__Directions for this task__. Report every line below that has the string "computer" in it.

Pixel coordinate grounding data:
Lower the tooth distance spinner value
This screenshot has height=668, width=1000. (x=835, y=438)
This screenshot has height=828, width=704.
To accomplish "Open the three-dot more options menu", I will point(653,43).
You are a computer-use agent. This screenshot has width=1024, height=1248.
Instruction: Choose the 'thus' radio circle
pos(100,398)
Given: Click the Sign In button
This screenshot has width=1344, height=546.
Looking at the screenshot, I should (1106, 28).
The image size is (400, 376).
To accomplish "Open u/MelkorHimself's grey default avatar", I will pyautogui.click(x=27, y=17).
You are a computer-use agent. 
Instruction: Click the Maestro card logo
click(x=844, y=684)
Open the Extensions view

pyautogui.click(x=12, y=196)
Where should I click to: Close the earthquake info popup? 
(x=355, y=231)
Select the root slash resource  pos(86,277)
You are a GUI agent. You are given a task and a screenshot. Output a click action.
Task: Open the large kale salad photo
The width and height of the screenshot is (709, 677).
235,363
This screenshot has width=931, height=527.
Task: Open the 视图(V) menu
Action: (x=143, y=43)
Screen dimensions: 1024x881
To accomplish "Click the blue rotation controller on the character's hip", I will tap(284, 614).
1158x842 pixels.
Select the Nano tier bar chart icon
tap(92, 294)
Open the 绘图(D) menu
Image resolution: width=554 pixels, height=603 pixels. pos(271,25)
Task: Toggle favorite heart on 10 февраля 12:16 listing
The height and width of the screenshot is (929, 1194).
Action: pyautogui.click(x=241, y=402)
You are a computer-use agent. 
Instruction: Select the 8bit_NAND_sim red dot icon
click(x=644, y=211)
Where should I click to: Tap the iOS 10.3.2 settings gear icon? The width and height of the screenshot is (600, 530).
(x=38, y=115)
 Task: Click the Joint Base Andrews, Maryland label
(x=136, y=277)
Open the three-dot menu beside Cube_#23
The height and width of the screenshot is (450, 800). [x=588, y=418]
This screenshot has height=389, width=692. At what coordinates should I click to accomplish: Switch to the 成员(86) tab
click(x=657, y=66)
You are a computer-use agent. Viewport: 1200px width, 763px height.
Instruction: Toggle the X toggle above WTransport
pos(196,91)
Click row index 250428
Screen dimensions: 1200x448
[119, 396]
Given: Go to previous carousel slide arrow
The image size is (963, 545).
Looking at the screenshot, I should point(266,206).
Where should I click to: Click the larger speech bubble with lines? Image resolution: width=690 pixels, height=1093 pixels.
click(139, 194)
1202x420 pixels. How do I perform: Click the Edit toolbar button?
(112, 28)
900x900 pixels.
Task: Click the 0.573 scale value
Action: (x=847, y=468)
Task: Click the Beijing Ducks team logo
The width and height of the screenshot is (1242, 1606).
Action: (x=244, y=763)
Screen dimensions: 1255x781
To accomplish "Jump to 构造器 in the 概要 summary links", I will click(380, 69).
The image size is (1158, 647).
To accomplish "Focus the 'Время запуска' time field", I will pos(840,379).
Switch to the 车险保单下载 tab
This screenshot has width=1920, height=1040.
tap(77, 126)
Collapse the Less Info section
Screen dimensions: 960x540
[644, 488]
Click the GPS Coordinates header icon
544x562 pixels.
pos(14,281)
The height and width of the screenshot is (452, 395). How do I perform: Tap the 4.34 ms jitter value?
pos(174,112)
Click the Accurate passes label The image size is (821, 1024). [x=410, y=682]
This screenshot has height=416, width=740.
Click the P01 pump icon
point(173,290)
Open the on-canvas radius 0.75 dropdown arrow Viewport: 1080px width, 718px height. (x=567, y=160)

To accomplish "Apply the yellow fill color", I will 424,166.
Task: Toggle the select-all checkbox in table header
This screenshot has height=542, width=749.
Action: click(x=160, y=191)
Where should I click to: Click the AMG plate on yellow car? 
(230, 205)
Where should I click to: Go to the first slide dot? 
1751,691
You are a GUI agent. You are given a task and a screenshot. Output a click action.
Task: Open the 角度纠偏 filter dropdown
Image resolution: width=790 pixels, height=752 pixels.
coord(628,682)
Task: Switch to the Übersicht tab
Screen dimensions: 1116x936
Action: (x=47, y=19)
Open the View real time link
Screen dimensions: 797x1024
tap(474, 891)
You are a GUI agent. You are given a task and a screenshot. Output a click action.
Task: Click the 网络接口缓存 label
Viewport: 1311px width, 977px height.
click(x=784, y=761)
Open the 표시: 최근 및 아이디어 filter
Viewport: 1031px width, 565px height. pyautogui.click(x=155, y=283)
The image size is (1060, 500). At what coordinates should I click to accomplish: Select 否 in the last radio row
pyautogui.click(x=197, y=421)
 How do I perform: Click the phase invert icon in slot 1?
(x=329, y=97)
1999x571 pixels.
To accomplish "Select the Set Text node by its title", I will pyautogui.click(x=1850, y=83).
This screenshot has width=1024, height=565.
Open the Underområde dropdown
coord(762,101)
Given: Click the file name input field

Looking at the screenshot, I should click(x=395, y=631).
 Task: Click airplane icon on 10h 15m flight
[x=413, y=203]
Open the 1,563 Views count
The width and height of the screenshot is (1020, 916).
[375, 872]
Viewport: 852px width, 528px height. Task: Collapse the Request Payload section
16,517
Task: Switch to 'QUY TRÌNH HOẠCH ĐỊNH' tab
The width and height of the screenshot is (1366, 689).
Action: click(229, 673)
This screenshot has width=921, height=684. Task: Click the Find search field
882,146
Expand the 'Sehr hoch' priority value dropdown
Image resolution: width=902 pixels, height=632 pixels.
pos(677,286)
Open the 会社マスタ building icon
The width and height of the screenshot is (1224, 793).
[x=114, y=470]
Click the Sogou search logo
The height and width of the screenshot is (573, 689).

__Response area__.
You are a computer-use agent. This screenshot has width=1024, height=1248.
You are a computer-use agent. 
You are a computer-use agent. 
You are a computer-use agent. Viewport: 1200px width, 763px height.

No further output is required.